Critics of the Uber-Housecall Concept

If Dr Oppenheim has mixed feelings about housecalls, the feelings of other doctors are decidedly unmixed.

"I don't think you're going to find a self-respecting doctor willing to exercise the kind of judgment and treatment necessary to properly care for patients for what these companies are willing to spend," asserts internist Alan Kronhaus, MD, from Durham, North Carolina.

"I believe in the Uber service as it's constituted," Dr Kronhaus adds. "It's just not applicable to medicine."

New York pediatrician and preventive specialist Jay Parkinson, MD, seconds that. Dr Parkinson claims to have invented the idea for housecalls on demand in 2007, although his was a one-doctor startup. He launched a website from which patients could book appointments, and website-generated email informed him when he had a new patient.
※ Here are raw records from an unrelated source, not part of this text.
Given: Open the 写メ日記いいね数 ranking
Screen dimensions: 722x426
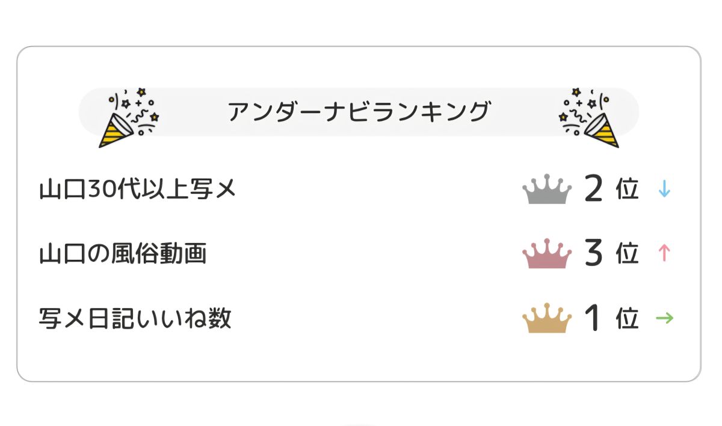Looking at the screenshot, I should coord(135,318).
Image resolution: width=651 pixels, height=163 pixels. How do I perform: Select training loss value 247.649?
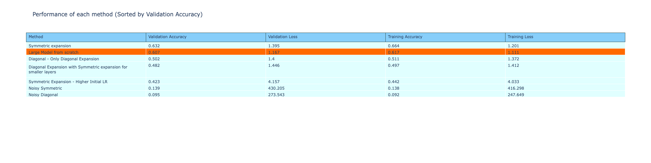(x=516, y=95)
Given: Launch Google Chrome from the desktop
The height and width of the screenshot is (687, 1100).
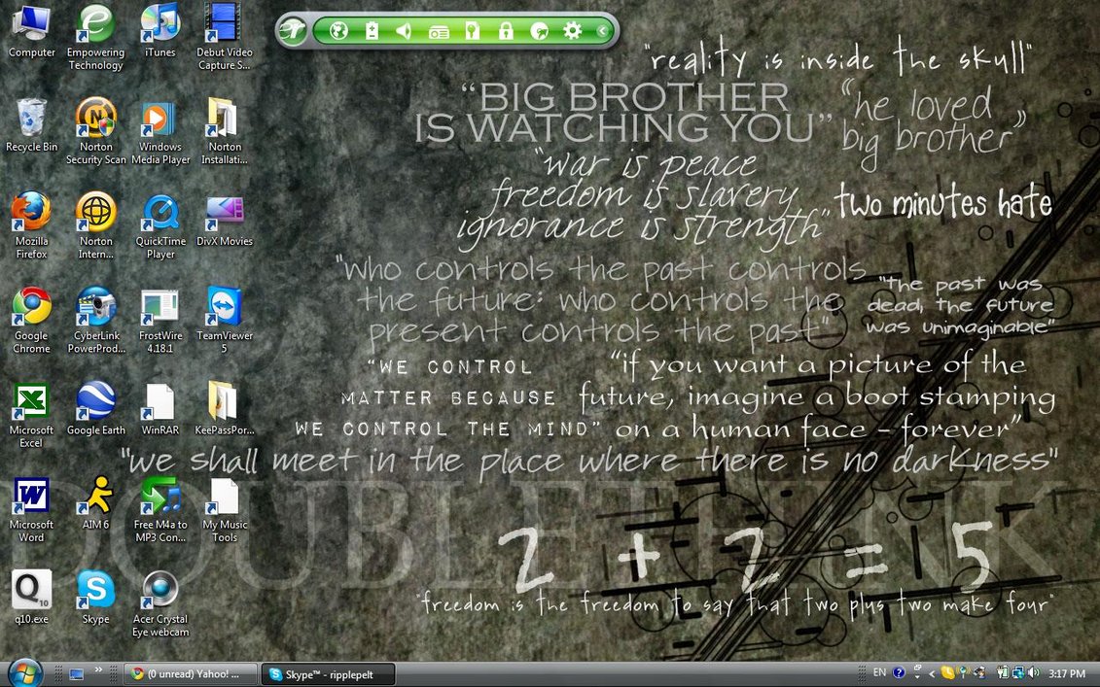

The venture quickly gained media attention. Within a month, 7.5 million people had visited his site. His practice was almost immediately full, he told Medscape.

Then came the hard part: actually delivering care, which he did on foot, by bicycle, or by public transportation. But "the practice wore me down, both physically and financially, and therefore psychologically," Dr Parkinson says, even though, as a physician, he was used to working 70- to 80-hour weeks.

He charged $100 a visit, payable through PayPal, but "the travel time between patient apartments and my apartment or the pharmacy to pick up supplies and refrigeration-sensitive vaccines limited me to a maximum of eight patients, or $800, a day," he recalls.

In addition, "50% to 60% of my day was spent on supply logistics and traveling between apartments, not seeing patients."

"Short of teleportation, the doctor housecall will always be an irresponsibly massive reduction in primary care efficiency," Dr Parkinson now believes, especially with a shortage of primary doctors.

"Every second a doctor is not seeing patients is wasted time," he adds. "Doctors already spend roughly 40% of their day documenting and doing other administrative tasks. To waste the other 50% to 60% of your day traveling between patients is a 50% to 60% reduction in efficiency."

He does not think that the new crop of housecall startups will be able to maintain their low rates over the long haul, even with venture-capital backing.

"The venture-capital subsidy will run out shockingly fast," Dr Parkinson predicts. Once housecall visits are no longer subsidized, he is convinced, their cost will "be more like $499 or $599"—so primarily for affluent patients.